Phospholipase A2 (PLA2) activity in gerbil brain: characterization of cytosolic and membrane-associated forms and effects of ischemia and reperfusion on enzymatic activity

Abstract

Phospholipases A2 comprise a family of enzymes that hydrolyze the acyl bond at the sn-2 position of phospholipids to generate free fatty acids and lysophospholipids. In the central nervous system products of PLA2 regulate neurotransmission. In addition, the lysophospholipids, free fatty acids, eicosanoids, platelet activating factor and reactive oxygen species, generated by enhanced PLA2 activity and arachidonic acid metabolism, may be responsible for many destructive cellular processes in neuronal tissue.
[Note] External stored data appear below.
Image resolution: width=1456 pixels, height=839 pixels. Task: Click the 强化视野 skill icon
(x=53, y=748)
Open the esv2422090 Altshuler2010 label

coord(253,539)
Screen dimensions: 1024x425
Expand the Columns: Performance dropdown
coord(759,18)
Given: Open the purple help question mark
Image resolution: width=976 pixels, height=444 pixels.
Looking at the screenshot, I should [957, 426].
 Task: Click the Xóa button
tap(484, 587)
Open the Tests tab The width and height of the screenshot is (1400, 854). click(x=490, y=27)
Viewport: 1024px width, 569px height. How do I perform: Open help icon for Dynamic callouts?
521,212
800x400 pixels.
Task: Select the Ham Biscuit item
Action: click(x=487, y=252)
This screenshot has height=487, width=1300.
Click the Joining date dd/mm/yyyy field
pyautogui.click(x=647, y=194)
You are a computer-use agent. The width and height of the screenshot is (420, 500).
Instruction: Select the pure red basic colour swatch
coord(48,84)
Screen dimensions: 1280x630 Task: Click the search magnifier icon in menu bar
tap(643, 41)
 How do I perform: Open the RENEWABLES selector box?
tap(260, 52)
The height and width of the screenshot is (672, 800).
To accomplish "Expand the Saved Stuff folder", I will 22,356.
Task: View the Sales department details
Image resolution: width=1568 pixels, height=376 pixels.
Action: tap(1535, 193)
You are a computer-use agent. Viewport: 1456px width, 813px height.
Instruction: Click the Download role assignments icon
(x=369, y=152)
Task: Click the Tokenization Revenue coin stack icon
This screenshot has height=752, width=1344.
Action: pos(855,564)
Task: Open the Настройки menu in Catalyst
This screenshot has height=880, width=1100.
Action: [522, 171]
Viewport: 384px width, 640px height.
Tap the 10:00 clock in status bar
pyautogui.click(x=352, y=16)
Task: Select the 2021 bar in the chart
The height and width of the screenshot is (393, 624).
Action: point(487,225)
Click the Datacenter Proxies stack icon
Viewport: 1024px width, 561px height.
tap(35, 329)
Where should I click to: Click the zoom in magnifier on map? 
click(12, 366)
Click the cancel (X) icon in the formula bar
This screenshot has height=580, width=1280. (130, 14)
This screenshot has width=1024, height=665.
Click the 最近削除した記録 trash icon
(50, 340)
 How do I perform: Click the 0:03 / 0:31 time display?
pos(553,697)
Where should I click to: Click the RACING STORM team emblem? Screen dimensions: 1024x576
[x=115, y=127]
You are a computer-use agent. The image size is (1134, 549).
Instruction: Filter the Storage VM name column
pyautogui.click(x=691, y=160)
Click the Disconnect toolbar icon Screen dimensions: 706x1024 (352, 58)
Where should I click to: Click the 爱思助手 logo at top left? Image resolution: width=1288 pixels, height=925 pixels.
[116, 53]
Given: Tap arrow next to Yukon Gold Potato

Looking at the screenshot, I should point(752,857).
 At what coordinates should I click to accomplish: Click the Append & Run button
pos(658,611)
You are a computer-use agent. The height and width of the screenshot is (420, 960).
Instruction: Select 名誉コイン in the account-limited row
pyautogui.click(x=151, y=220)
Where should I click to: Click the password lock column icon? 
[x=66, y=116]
There are interactions between glutamate and PLA2 and its products which suggest that PLA2 activity plays an important role in excitotoxic neuronal cell injury associated with ischemia. Our laboratory has demonstrated that multiple forms of Ca(2+)-dependent PLA2 are present in the gerbil brain. These forms differ from previously described forms and from each other. After ischemia and reperfusion, cytosolic, mitochondrial/synaptosomal and microsomal PLA2 enzymatic activities are enhanced. These stable modifications of enzymatic activity cannot be explained by a direct effect of Ca2+ alone and our data suggest that regulatory influences other than Ca2+ may play an important role in PLA2 activation and mediation of cellular injury after an ischemic insult.